Safe Outputs Pattern¶
The safe outputs pattern gives agents read-only access by default and gates every write behind explicit per-type authorization, bounding the blast radius.
Related lesson: Capstone — Symptom to Mitigation covers this concept in a hands-on lesson with quizzes.
The principle¶
Every agent starts with zero write access. Read operations are unrestricted: querying files, reading issues, inspecting PR state. Write operations need explicit per-type authorization: creating PRs, posting comments, modifying files. This inverts the default GitHub Actions trust model, where everything runs in the same trust domain and rogue agents can interfere with MCP servers, read authentication secrets, and reach arbitrary hosts over the network.
GitHub's agentic workflows implement this as a foundational trust pattern. By default, agents read repository state through a read-only MCP server. All write operations flow through a separate safe outputs MCP server that buffers and validates every change.
How safe outputs work¶
graph TD
A[Agent Execution] --> B[Read-Only MCP Server]
A --> C[Safe Outputs MCP Server]
C --> D[Operation Filtering]
D --> E[Content Moderation]
E --> F[Secret Removal]
F --> G{All checks pass?}
G -->|Yes| H[Write to GitHub]
G -->|No| I[Block and Log]
The pipeline applies three sequential deterministic checks before any write reaches the repository:
- Operation filtering. Workflow authors set which operation types are allowed and cap the volume, for example "at most three pull requests". Any operation outside the declared set is rejected.
- Content moderation. Pattern analysis removes unwanted elements such as URLs (see the URL exfiltration guard) and other content that breaks policy.
- Secret removal. Output sanitization strips exposed credentials before the artifact reaches the repository.

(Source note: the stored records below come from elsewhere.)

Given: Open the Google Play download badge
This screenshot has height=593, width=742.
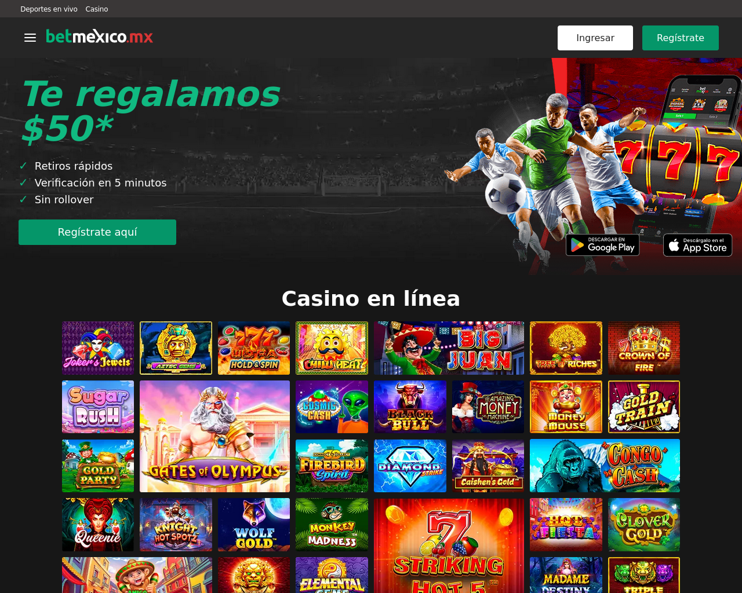Looking at the screenshot, I should click(603, 245).
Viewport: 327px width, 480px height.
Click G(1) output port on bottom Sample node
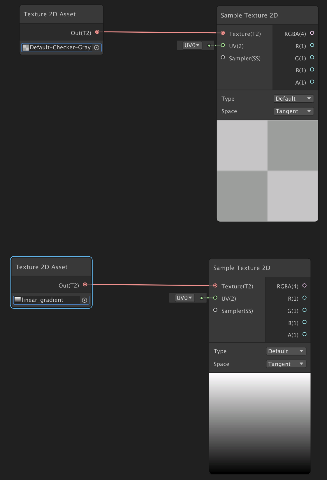[305, 310]
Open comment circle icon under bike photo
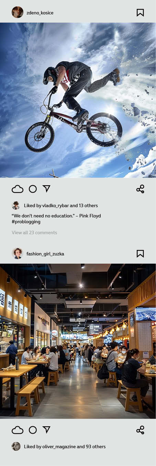The image size is (156, 466). [x=33, y=189]
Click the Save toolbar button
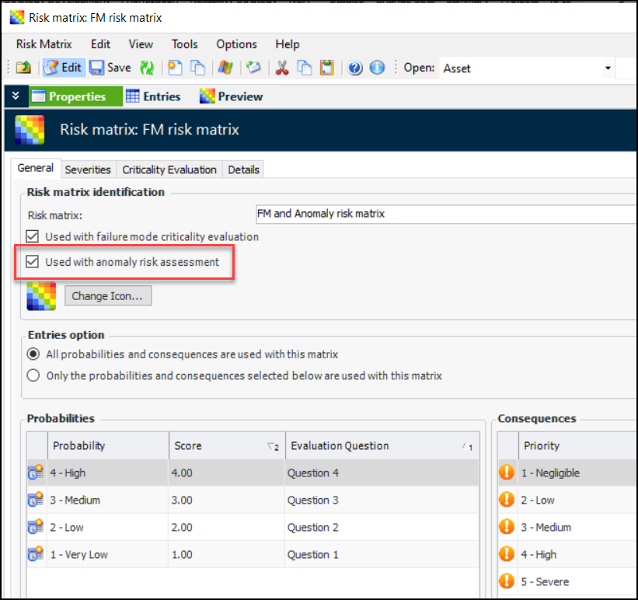The image size is (638, 600). 110,68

Only artifacts that pass through the whole pipeline are written. Each stage's side effects are transparent and audited.
Declaring safe outputs¶
Workflow authors list permitted output types when they define the workflow, choosing which GitHub updates are allowed: creating issues, comments, or pull requests. The workflow compiler breaks this into explicit stages with defined permissions for each phase. This draws deterministic boundaries between agent execution and repository changes.

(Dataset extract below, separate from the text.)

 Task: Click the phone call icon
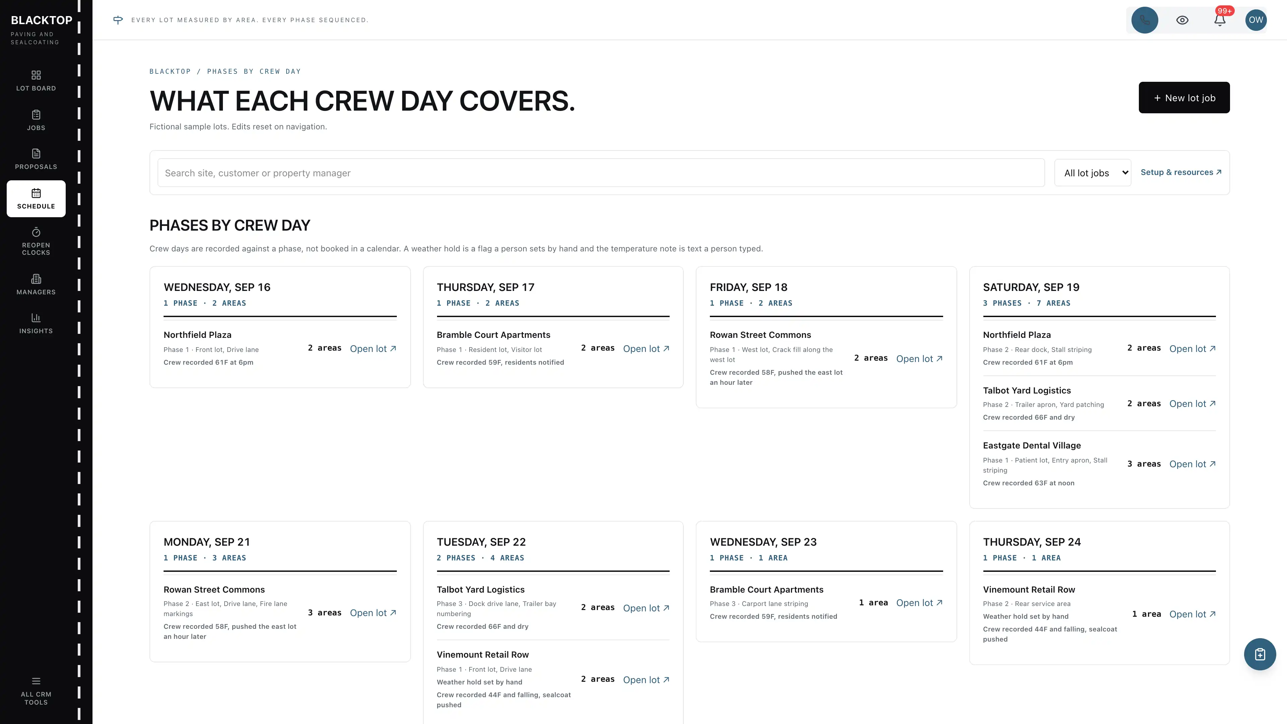pyautogui.click(x=1145, y=20)
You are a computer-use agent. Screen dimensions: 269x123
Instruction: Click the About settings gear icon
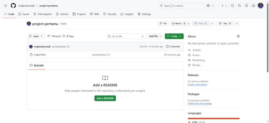click(x=238, y=36)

This declaration-time approach means you know the blast radius before the agent runs. There is no runtime permission escalation. The agent cannot ask for more write access than the workflow author declared.
Applying beyond GitHub¶
The pattern works in any agent execution environment:
- File system agents default to read-only filesystem access; grant write to specific directories
- Database agents default to SELECT-only connections; grant INSERT or UPDATE on specific tables
- API agents default to GET requests; grant POST, PUT, or DELETE on specific endpoints
- Deployment agents default to dry-run mode; grant actual deployment to specific environments
The same structure applies each time: list the write operations, cap the volume, validate content before execution, and log everything.
Why it works¶
The security guarantee is architectural, not behavioral. Routing every write through a separate MCP server that buffers requests before execution creates a deterministic checkpoint. Constraints are enforced there, before any change reaches the repository. Post-hoc analysis is reactive: by the time detection runs, the damage already exists publicly. Staged mediation is preventive instead. Each stage's side effects are explicit and vetted, so a prompt-injected or hallucinating agent cannot overwhelm maintainers with spam, embed malicious content in outputs, or leak secrets before detection.
When this backfires¶
- Write operation not in the declared list. If a legitimate task needs a write type the workflow author did not list, the operation fails silently at the filtering stage. The blast-radius guarantee turns into an accidental availability denial for valid use cases.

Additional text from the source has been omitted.